When the RdCVF2L and RdCVFL protein sequences are compared the most striking difference is the absence of conservation of the most C-terminal cysteine of the catalytic site of thioredoxin in RdCVF2L. This cysteine has been replaced by a serine residue in the mammalian Nxnl2 genes (5). Without this critical cysteine residue, it is unlikely that RdCVF2L would have a thiol-oxydoreductase activity toward protein substrates, and consequently would not participate directly in a direct defense mechanisms against oxidative stress (23). Given these considerations we looked at alternatives that may explain the dysfunction of rod photoreceptors in the Nxnl2−/− mouse. We detected a reduction in the length of rod outer segments. We demonstrated that the deficit can be reverted by reintroducing the RdCVF2L protein using an AAV vector. The mislocalization of rhodopsin in the cell bodies of the ONL and microtubule disorganization have been described in other forms of murine retinal degeneration such as in mice lacking Rp1, Bbs2 and Bbs4 or myosin 7A genes (2427). In these models, protein transport is impaired. In addition, Bbs1−/− and Bbs4−/− mice have deficits in smell which resemble the olfactory deficit reported here in Nxnl2−/− mouse (28). Therefore, the Nxnl2 gene encoding for a short RdCVF2 protein is necessary for neuronal survival while the long isoform, RdCVF2L may act in the transport of rhodopsin protein to the outer segments of rod cells. Understanding the mechanism by which RdCVF2L is participating in the maintenance of outer segment length will require further investigation, and may involve its interaction with the Wnt/beta-catenin pathway (16). It is also known that thiorexdoxin proteins have chaperone activity that does not rely on the catalytic site (29).

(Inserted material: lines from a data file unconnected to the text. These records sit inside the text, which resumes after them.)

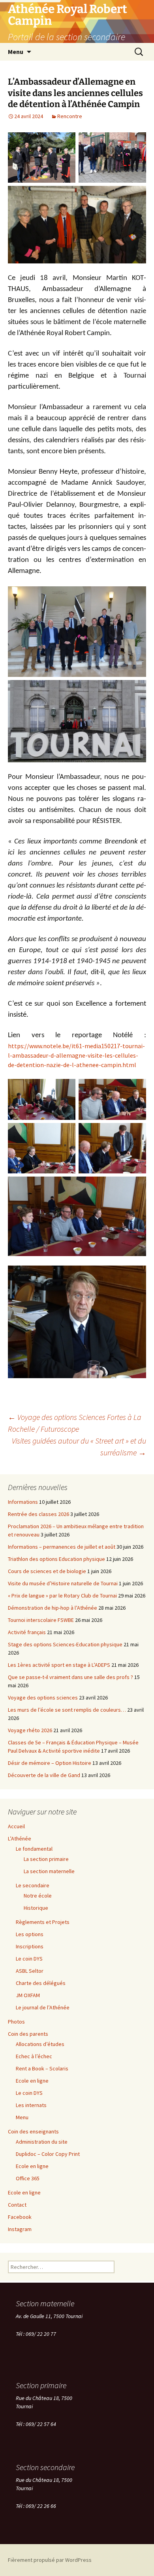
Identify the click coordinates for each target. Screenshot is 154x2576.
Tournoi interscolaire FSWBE (41, 1619)
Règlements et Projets (42, 1922)
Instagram (20, 2229)
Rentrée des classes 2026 (38, 1514)
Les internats (31, 2105)
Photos (16, 2021)
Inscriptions (29, 1946)
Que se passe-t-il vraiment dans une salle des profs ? (70, 1677)
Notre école (38, 1895)
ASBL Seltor (29, 1970)
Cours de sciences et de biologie (47, 1571)
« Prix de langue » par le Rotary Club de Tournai (62, 1595)
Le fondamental (34, 1848)
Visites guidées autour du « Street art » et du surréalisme (79, 1446)
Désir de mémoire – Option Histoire (49, 1762)
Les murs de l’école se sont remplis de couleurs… (67, 1709)
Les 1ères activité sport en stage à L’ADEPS (59, 1664)
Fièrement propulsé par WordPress (50, 2559)
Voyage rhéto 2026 (30, 1730)
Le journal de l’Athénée (42, 2007)
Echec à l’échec (34, 2056)
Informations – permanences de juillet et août (61, 1546)
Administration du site (42, 2141)
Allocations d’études (40, 2044)
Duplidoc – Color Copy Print (48, 2153)
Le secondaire (32, 1885)
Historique (36, 1907)
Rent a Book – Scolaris (42, 2068)
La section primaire (46, 1859)
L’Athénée (19, 1838)
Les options (29, 1934)
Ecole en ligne (32, 2080)
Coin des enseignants (33, 2131)
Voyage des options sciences (43, 1697)
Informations (23, 1501)
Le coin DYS (29, 1958)
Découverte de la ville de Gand (44, 1775)
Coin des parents (28, 2033)
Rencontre (69, 116)
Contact (17, 2204)
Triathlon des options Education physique (56, 1558)
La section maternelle (49, 1871)
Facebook (20, 2216)
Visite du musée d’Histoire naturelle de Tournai (63, 1583)
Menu (15, 52)
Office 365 (27, 2178)
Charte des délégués (41, 1983)
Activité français (27, 1632)
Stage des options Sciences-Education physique (65, 1644)
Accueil (16, 1826)
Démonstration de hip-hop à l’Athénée (52, 1607)
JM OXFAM (28, 1995)
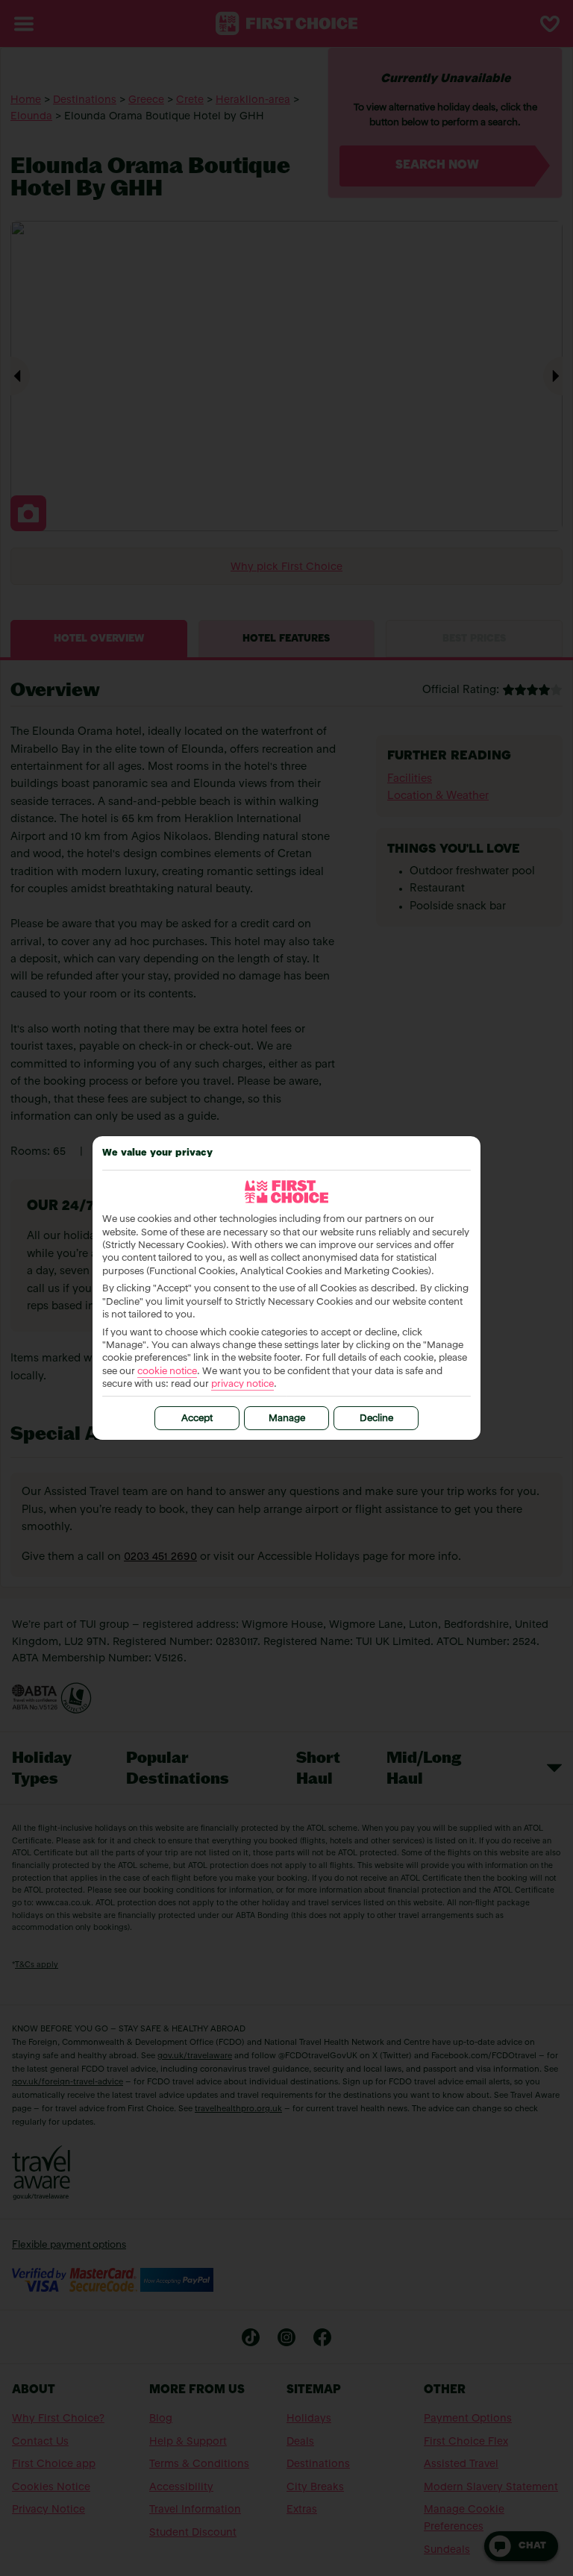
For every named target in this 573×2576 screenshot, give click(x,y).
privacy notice (242, 1384)
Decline (376, 1418)
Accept (197, 1418)
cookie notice (167, 1371)
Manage (287, 1418)
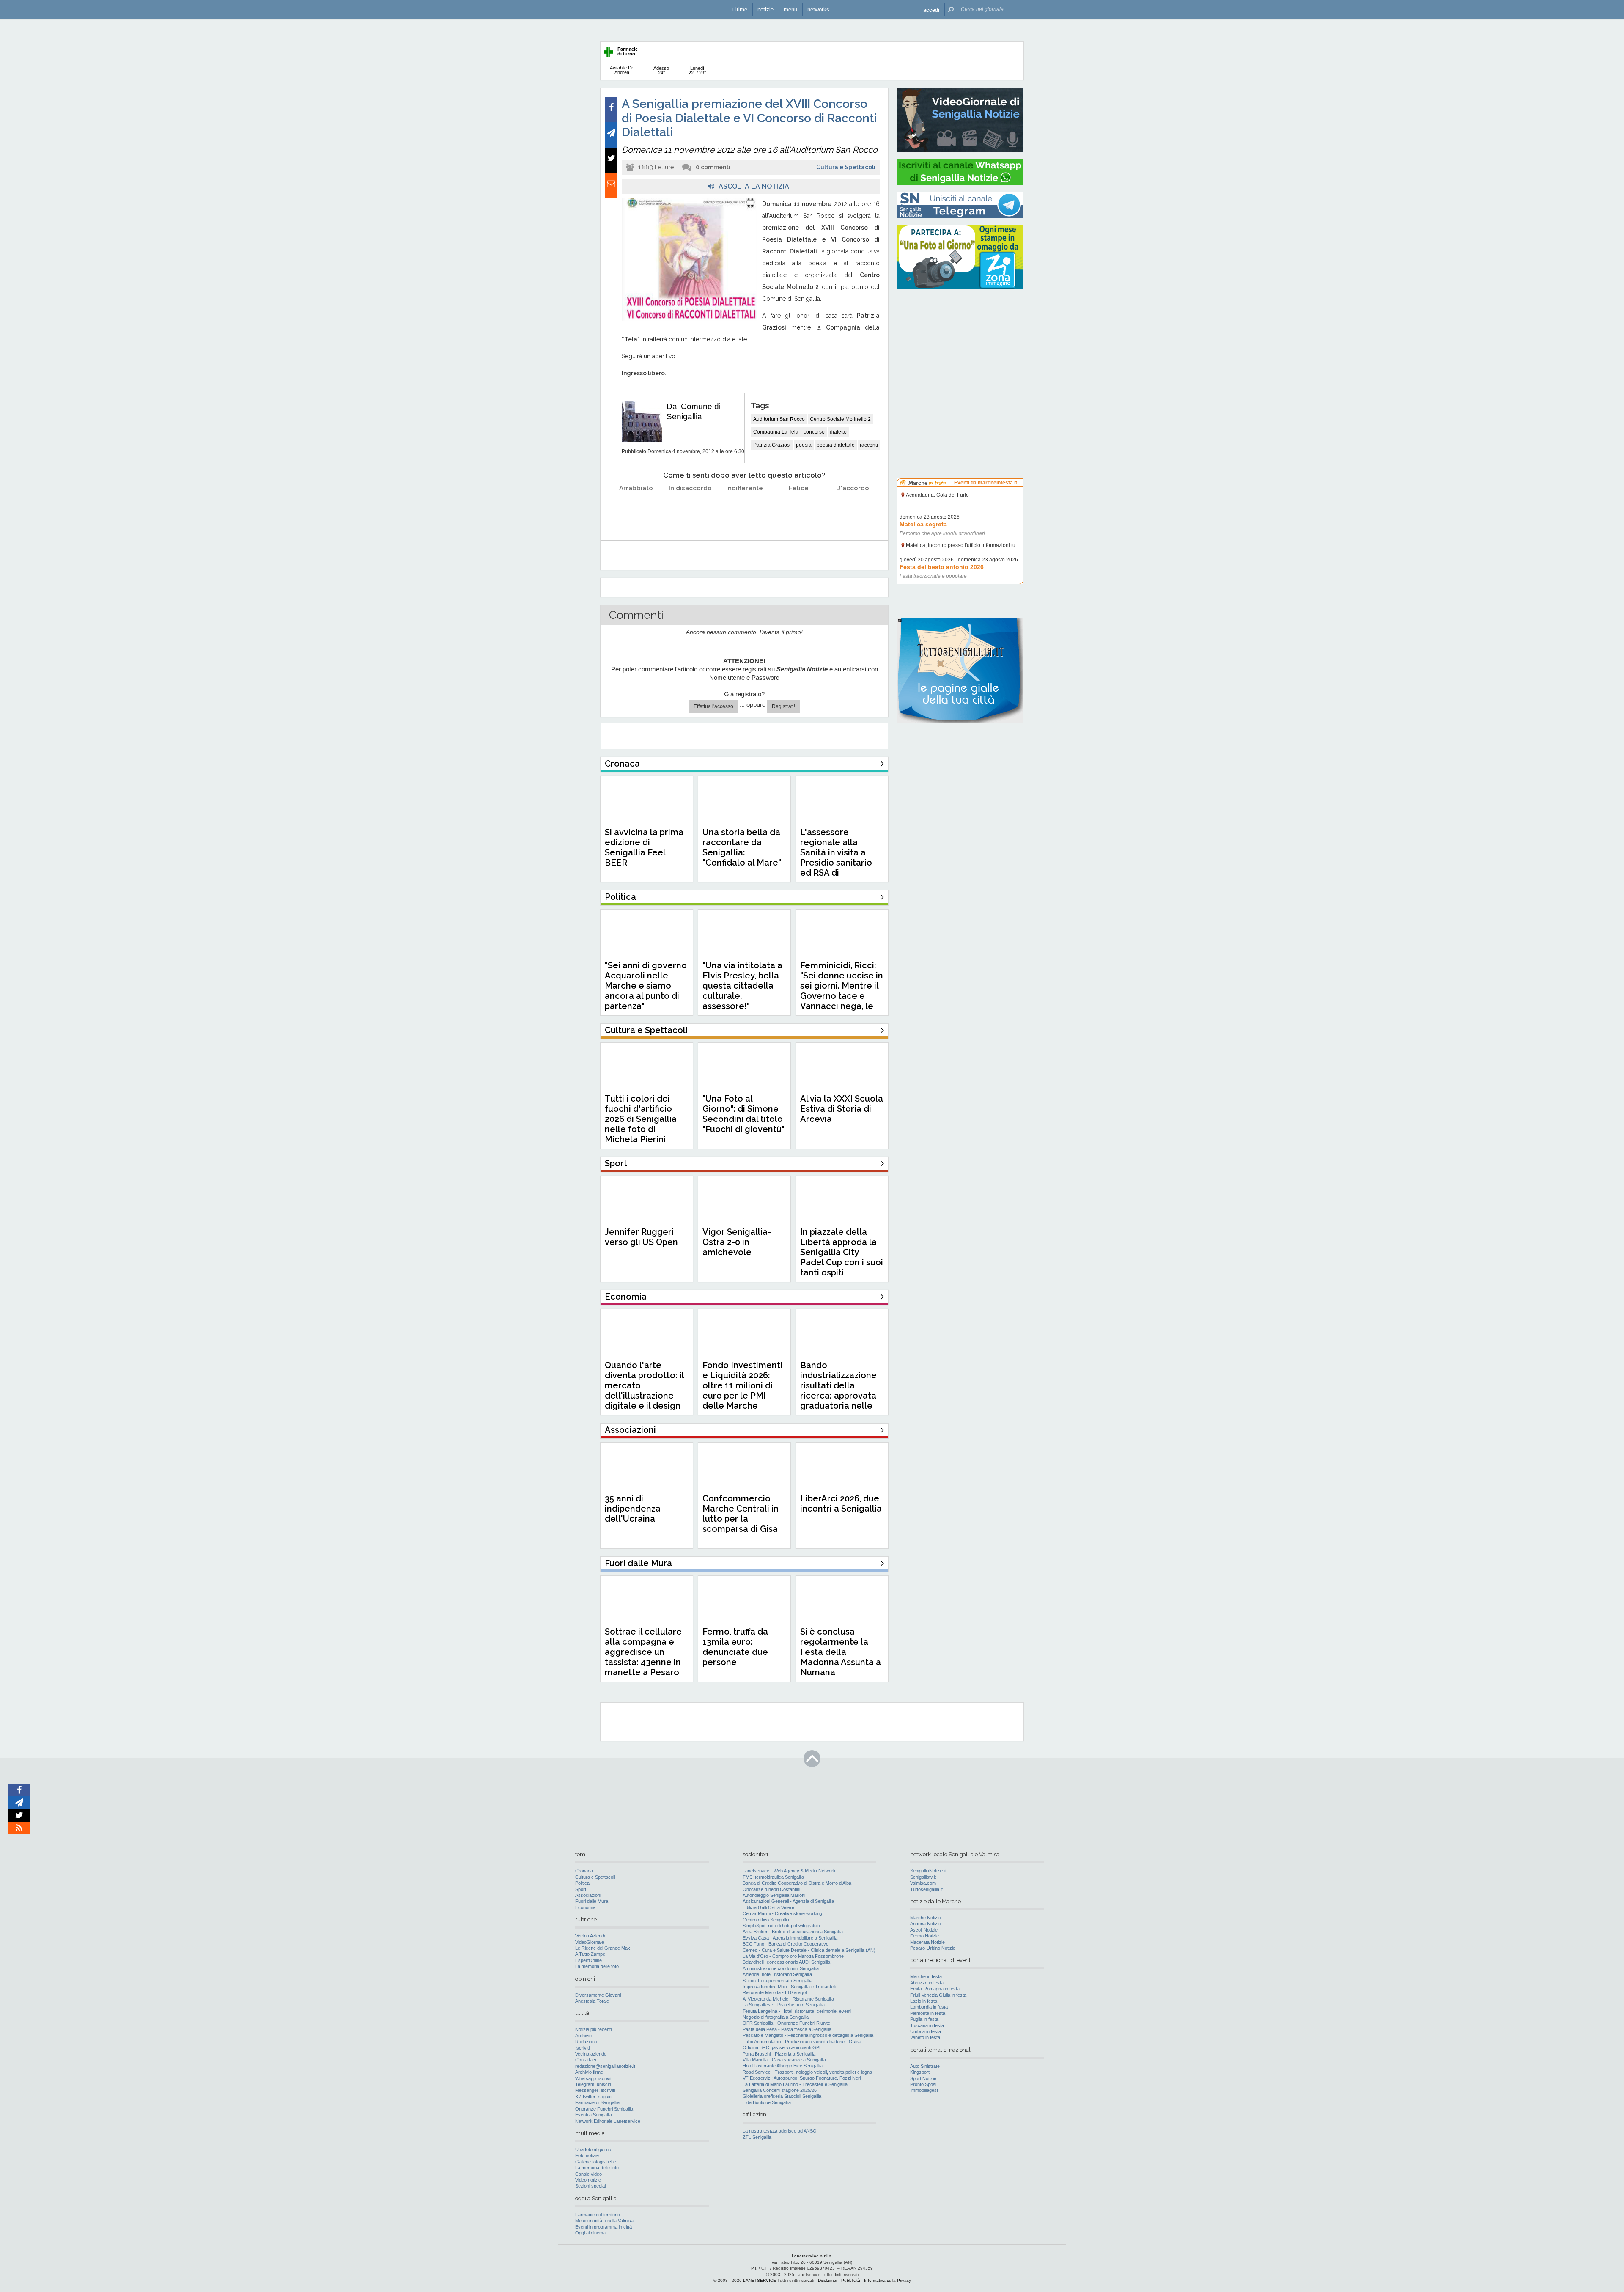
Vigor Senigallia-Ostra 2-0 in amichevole (736, 1242)
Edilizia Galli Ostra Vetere (768, 1907)
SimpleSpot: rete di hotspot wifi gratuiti (781, 1925)
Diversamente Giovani (598, 1995)
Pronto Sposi (923, 2084)
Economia (585, 1907)
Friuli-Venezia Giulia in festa (938, 1995)
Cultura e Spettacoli (845, 167)
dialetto (838, 432)
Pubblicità (850, 2280)
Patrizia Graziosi (772, 445)
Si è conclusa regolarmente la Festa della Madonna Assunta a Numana (840, 1652)
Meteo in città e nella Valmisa (604, 2220)
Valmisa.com (923, 1882)
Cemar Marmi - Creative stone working (782, 1913)
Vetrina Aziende (590, 1935)
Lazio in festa (923, 2000)
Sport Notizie (923, 2078)
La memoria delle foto (597, 1966)
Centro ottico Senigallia (766, 1919)
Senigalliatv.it (923, 1877)
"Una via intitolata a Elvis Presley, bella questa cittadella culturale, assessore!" (742, 985)
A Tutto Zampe (590, 1954)
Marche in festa (926, 1976)
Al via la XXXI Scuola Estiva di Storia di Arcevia (841, 1109)
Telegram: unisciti (593, 2084)
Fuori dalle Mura (591, 1901)
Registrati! (783, 706)
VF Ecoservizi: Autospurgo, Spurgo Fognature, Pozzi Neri (802, 2077)
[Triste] (690, 509)
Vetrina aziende (590, 2053)
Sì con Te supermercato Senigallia (777, 1980)
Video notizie (588, 2179)
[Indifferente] (744, 509)
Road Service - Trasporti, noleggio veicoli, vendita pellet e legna (807, 2072)
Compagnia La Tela (775, 432)
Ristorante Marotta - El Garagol (775, 1992)
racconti (869, 445)
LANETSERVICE (759, 2280)
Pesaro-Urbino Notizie (932, 1948)
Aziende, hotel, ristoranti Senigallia (777, 1974)
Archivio (583, 2035)
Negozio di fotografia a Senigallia (776, 2017)
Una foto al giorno (593, 2149)
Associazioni (588, 1895)
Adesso (661, 70)
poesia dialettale (836, 445)
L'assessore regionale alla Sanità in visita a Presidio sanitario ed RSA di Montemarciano (836, 857)
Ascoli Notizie (924, 1929)
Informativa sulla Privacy (887, 2280)
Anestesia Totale (592, 2000)
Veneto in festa (925, 2037)
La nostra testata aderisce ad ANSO (780, 2130)
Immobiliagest (924, 2090)
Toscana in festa (927, 2025)
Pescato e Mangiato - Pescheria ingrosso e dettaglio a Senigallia (808, 2035)
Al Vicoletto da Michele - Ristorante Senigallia (788, 1998)
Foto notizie (587, 2155)
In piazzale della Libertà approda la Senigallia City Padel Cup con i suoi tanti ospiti (841, 1252)
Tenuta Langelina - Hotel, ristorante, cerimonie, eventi (797, 2011)
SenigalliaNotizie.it (928, 1870)
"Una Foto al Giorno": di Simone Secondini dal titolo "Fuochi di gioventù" (743, 1114)
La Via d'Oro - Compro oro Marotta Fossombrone (793, 1956)
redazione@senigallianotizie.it (605, 2066)
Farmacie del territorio (597, 2214)
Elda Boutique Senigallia (767, 2102)
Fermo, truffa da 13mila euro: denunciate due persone (735, 1647)
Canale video (588, 2174)
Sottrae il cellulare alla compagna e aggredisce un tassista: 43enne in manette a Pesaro (643, 1652)
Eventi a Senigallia (593, 2114)
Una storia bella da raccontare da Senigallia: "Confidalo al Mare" (741, 847)
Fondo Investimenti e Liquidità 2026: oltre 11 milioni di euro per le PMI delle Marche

We have further demonstrated that RdCVF signaling extends to other sensory organs in addition to the eye. Expression of the Nxnl2 gene was observed in the olfactory epithelium (Fig. 6) and more specifically by OSNs. It is presently unknown whether distinct sub-types of OSNs exist corresponding to the two classes of photoreceptors, the rods and the cones. However some differences clearly exist within these cells as different OSNs express distinct classes of G-protein coupled receptors, the well-characterized protein superfamily that includes opsins (30). Some of these sensory neurons can be protected in vitro by RdCVF2, and to a lesser extent by RdCVF2L (Fig. 8). A role of the Nxnl2 gene in maintaining the function of the OSN neurons throughout life is supported by the deficit in olfactory discrimination in the aged Nxnl2−/− mice (Fig. 7). Here again, as for the cone function, the phenotype is linked to the age of the animal. It is possible the Nxnl2−/− mouse represents a model of accelerated aging of sensory systems. Since OSNs regenerate throughout life, their increased death in the absence of the protection by the trophic factor RdCVF2 would finally, at a late age, saturate the regenerative process leading to the observed dysfunction. Alternatively, and based on a possible deficit in rhodopsin transport to the outer segments and on the fact that TAU is found to be hyperphosphorylated in olfactory epithelium (Fig. S2), the dysfunction in olfactory discrimination may result from a progressive defect in the transport of odorant receptor molecules throughout the cilium of these neurons. It remains to characterize what molecular mechanisms in aging create such conditions.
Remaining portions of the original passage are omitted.